What works for one person may (and likely won't) work for another. We all work
differently, we all learn differently, we're all motivated by different
things. It's true that some people may fly happily through life without so
much as a thought to personal or professional goals. People who do not define
goals have an equal chance of being successful as those who carefully plot
their course. A lot of the time, it's more about effort then it is about short
term goals.

The underlying problem here is that a lot of people, some of whom are
successful, don't know themselves very well. I believe that it's important to
know exactly what your learning styles are, where you draw your motivation
from and what makes you happy.

Personally, I record long term goals and then think (but don't write) about
what it's going to take to reach them. Every day that I devote a significant
amount of effort to whatever goal I'm working on, I put an X through the date
on a calendar. This is surprisingly rewarding and when I see a chain of X's, I
don't want to break the line. This works for me, but it might not work for
anyone else.

------
pprov
I think the author's onto something, but unfortunately, he never comes out and
says the word that could give his article some real legs.

The word is "improvise".

You can plan, you can set goals, you can track milestones, (or not, if you
follow the article), but at some point you'll hit a crossroads where all you
have to go on are your experience and your instincts. And then you'll have to
act.

You'll have to improvise.

And to me, these moments of improvisation are where life is _at_. They're the
moments we remember. The moments we tell stories about. The moments when
success and failure are _born_.

Now, the author seems to be living a life of pure improvisation. That's a
beautiful thing. However, it's most certainly not a goal-free thing. He's
eliminated the "how" (he makes it all up as he goes along) but he hasn't
eliminated the "what". He still has goals. He still has wants. Heck, his
number one advice is to "follow your passions" -- and what's passion but an
overwhelming desire to achieve some goal?

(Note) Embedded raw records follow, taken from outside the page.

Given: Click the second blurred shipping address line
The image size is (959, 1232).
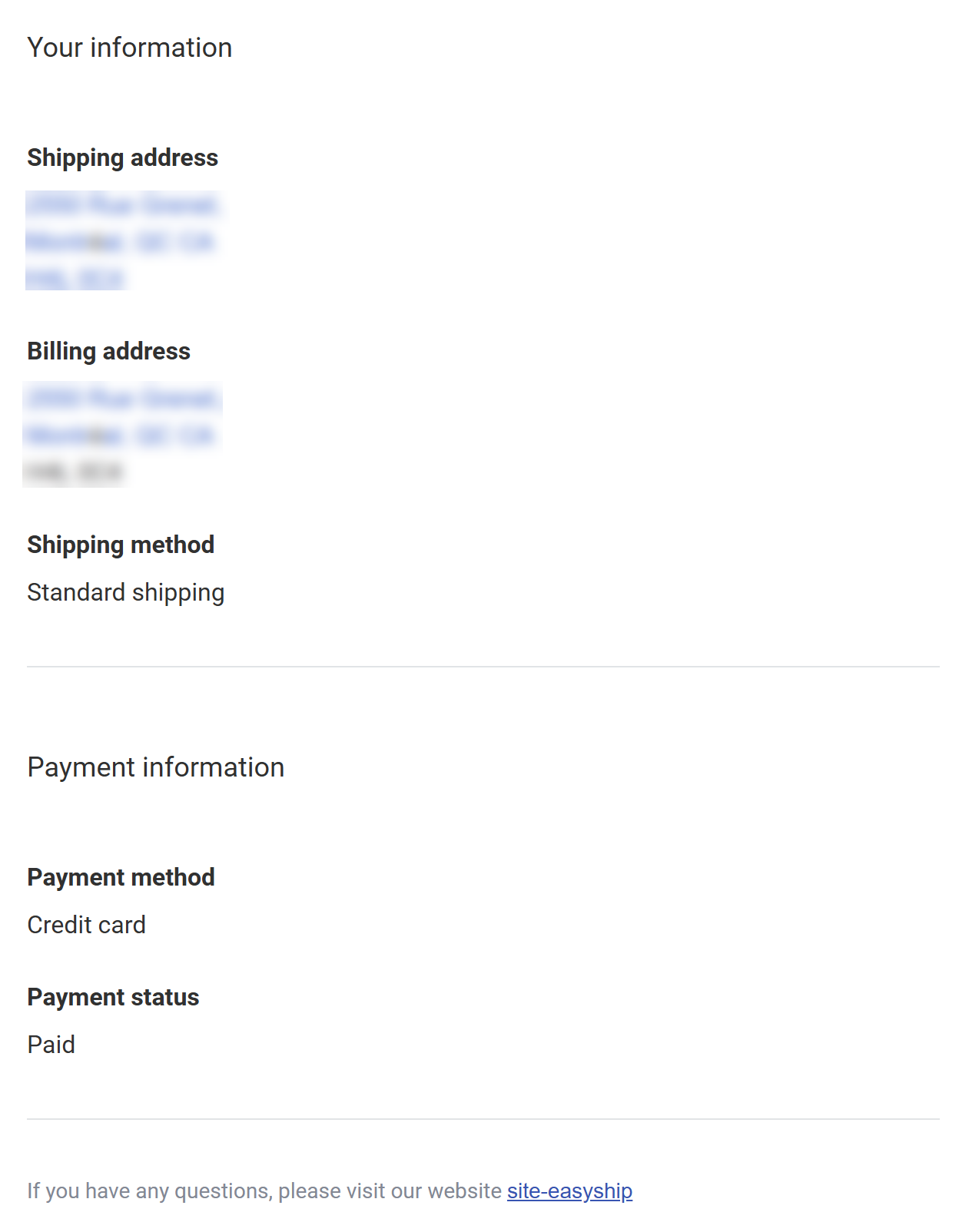Looking at the screenshot, I should coord(119,242).
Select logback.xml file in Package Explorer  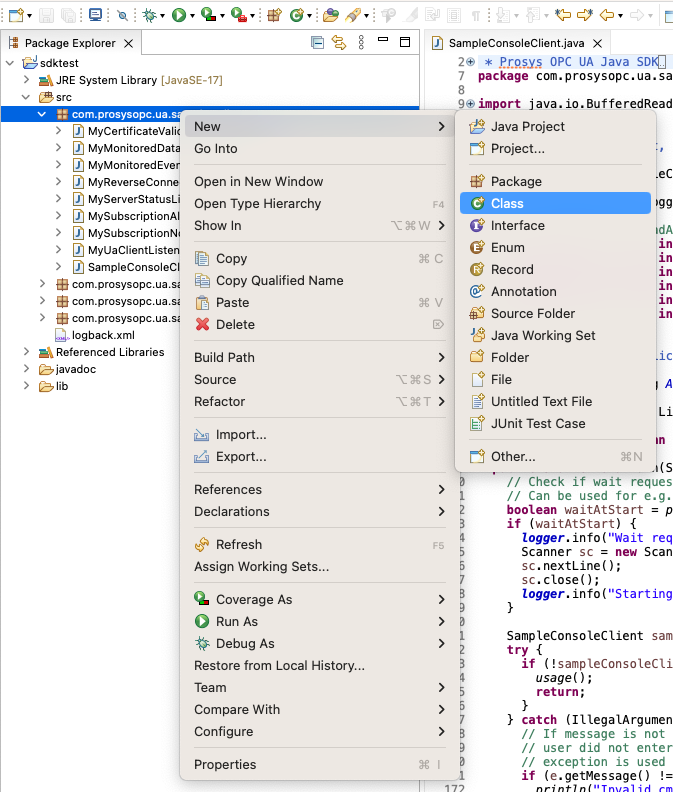(102, 335)
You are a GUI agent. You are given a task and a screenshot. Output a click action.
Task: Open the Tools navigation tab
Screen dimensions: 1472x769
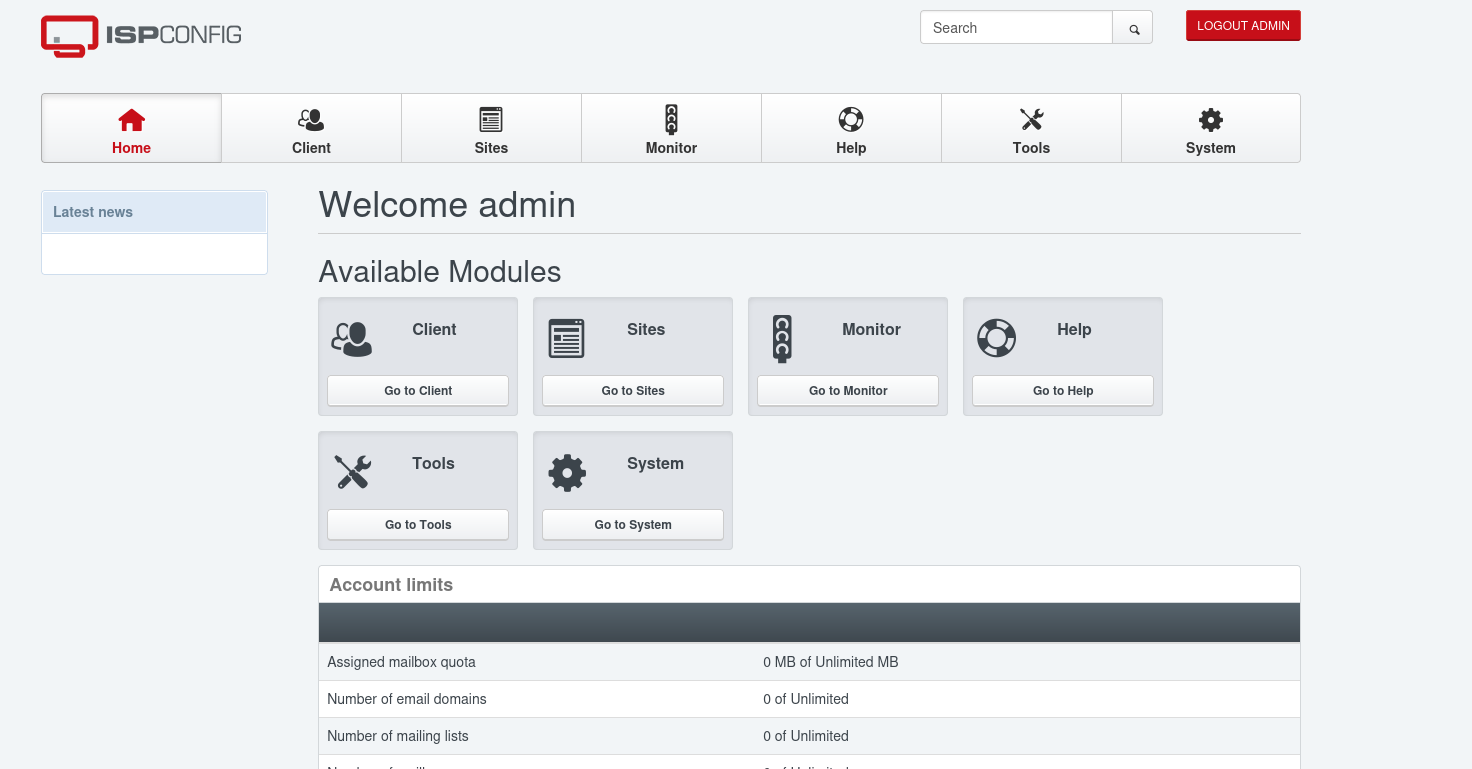[x=1031, y=129]
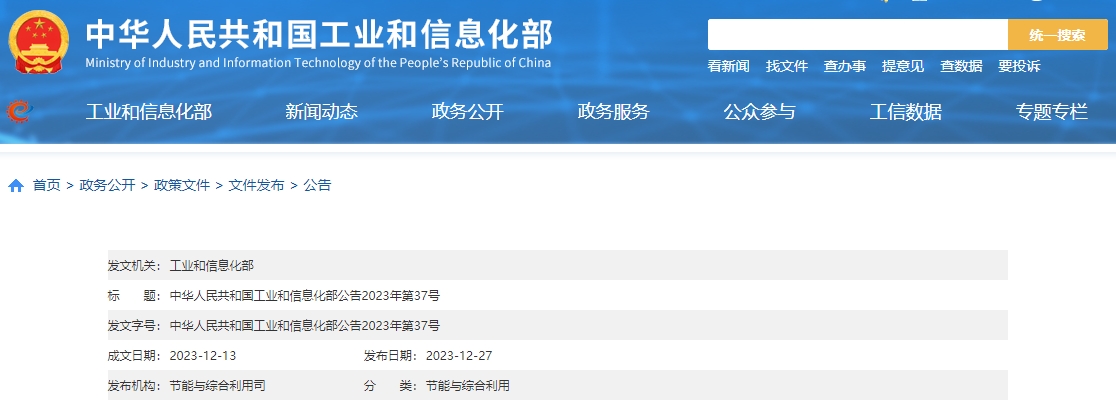Select the 新闻动态 navigation menu
Image resolution: width=1116 pixels, height=409 pixels.
pos(321,112)
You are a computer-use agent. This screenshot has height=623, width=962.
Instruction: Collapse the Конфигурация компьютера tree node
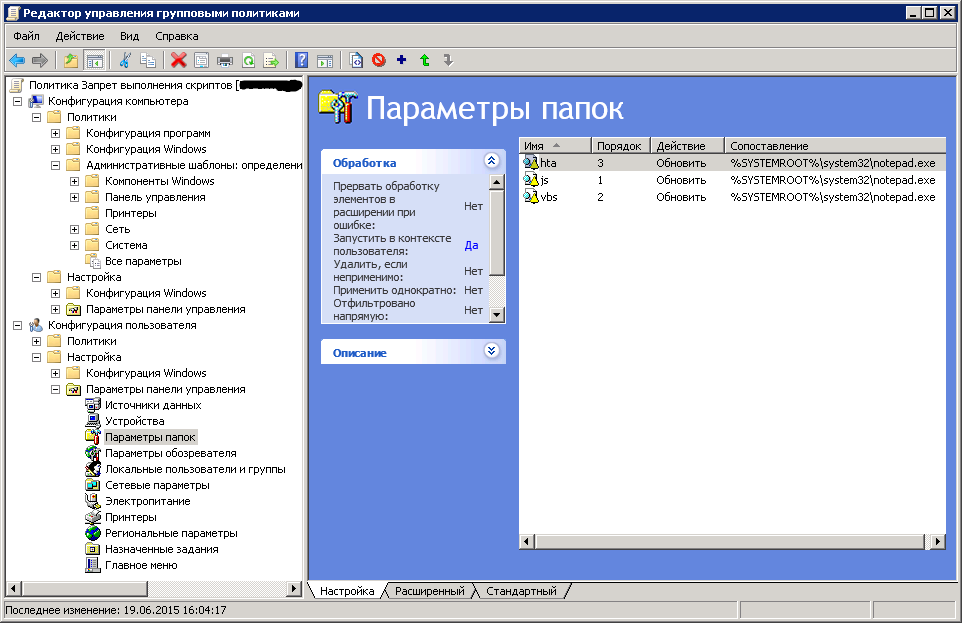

What he really ought to have said is, "Know yourself, know what you want, but
don't tear yourself up over the logistics."

------
Sukotto
It's fine for Leo to talk about how great it is to not have any goals. What he
kind of glosses over is the years of hard work and goal setting/achieving that
was required for him to get to this point.

It's like a highly skilled musician telling you that he never feels the urge
to take lessons and practice.... of course not. He already has the strong
foundation needed to allow for his new lifestyle.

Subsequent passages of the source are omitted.